'''

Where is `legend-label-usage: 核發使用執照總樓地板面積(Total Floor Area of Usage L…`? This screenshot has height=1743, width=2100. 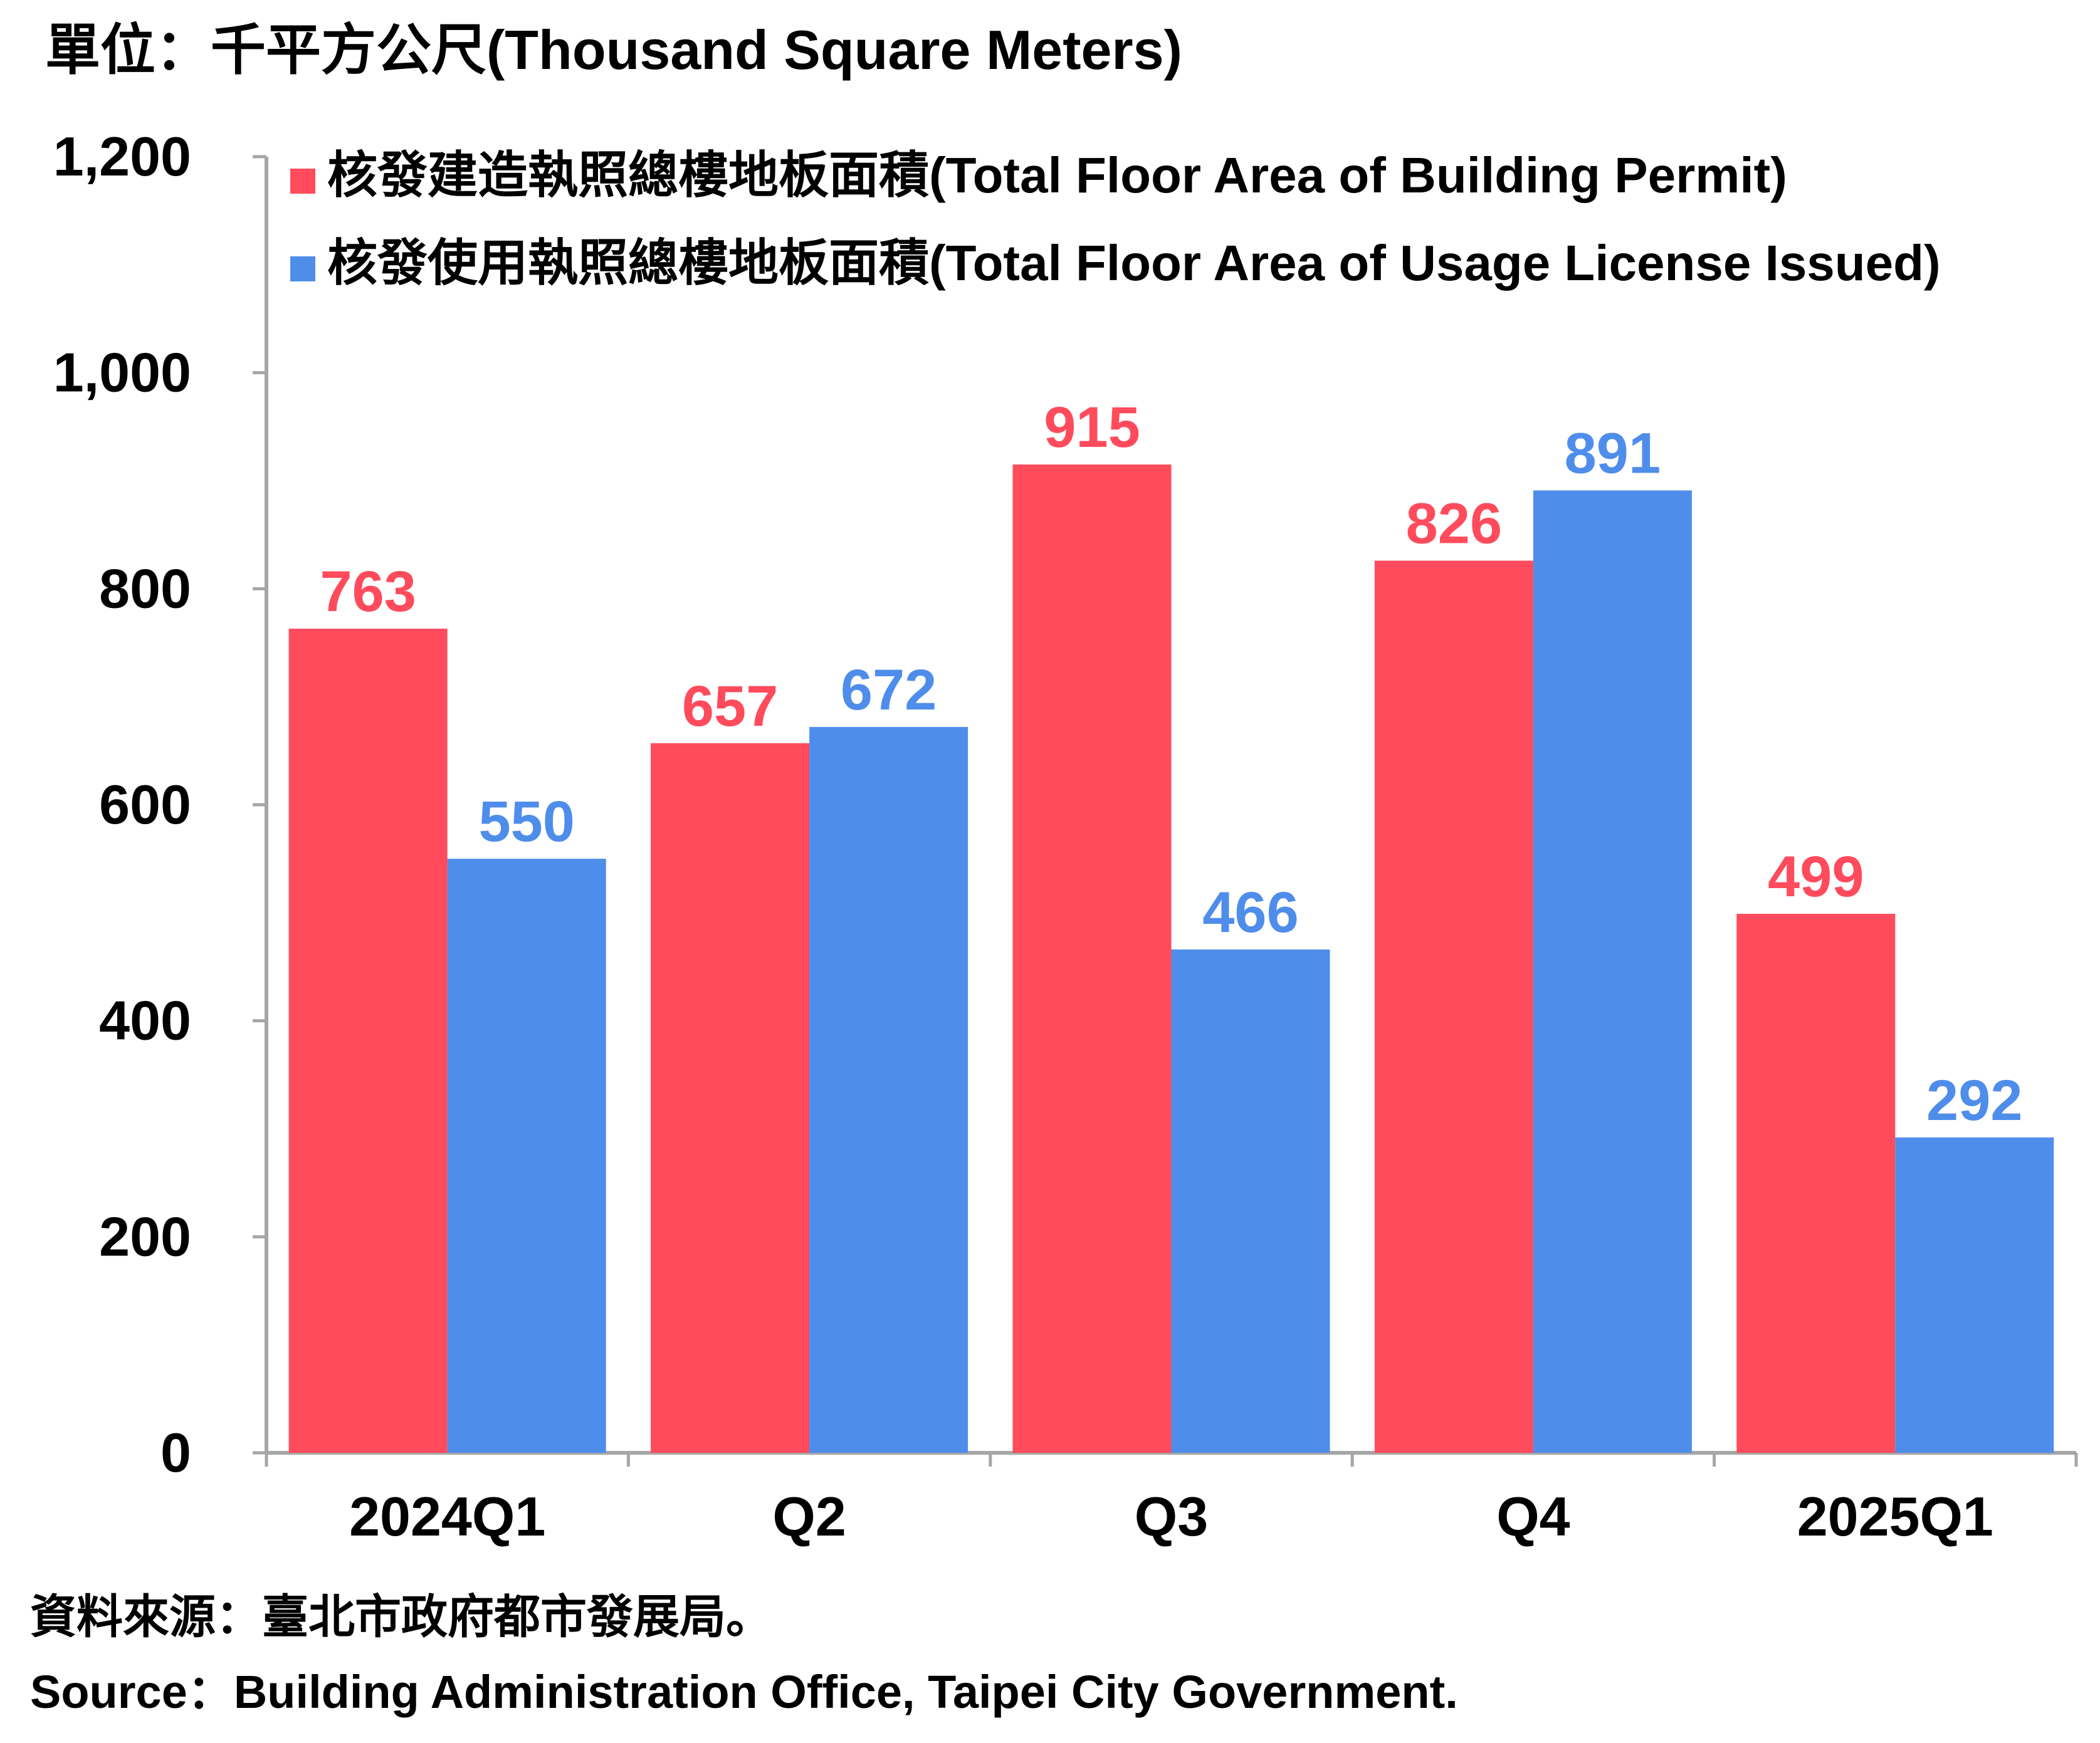 legend-label-usage: 核發使用執照總樓地板面積(Total Floor Area of Usage L… is located at coordinates (1134, 263).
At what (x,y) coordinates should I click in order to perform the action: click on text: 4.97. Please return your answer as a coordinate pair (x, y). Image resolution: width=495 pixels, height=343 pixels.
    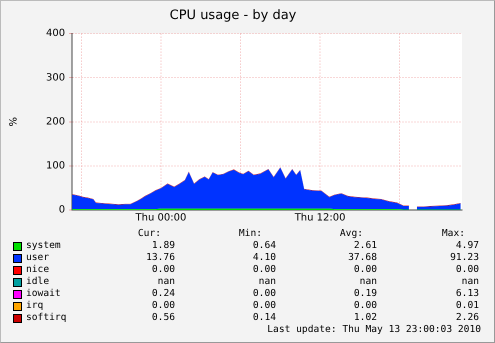
    Looking at the image, I should click on (468, 246).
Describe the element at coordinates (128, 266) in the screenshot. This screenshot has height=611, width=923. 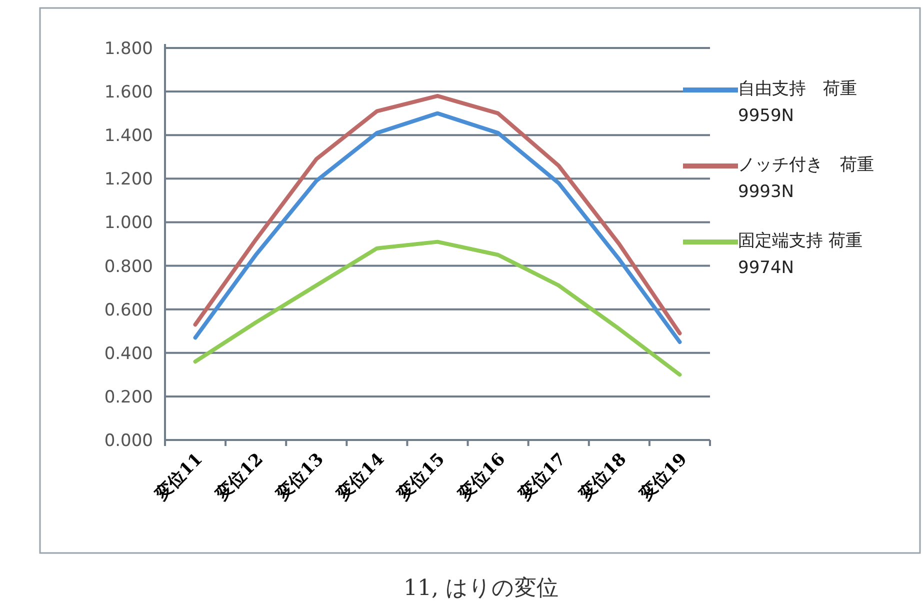
I see `y-tick-label: 0.800` at that location.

'''

Task details: Give the lines from the one containing "Describe the element" through the end of the records, inclusive, as a Markdown table with the columns No. and Text, omitting blank lines. Leave the pictures out.

Solution to the problem:
| No. | Text |
|---|---|
| 1 | Describe the element at coordinates (128, 266) in the screenshot. This screenshot has height=611, width=923.  |
| 2 | I see `y-tick-label: 0.800` at that location. |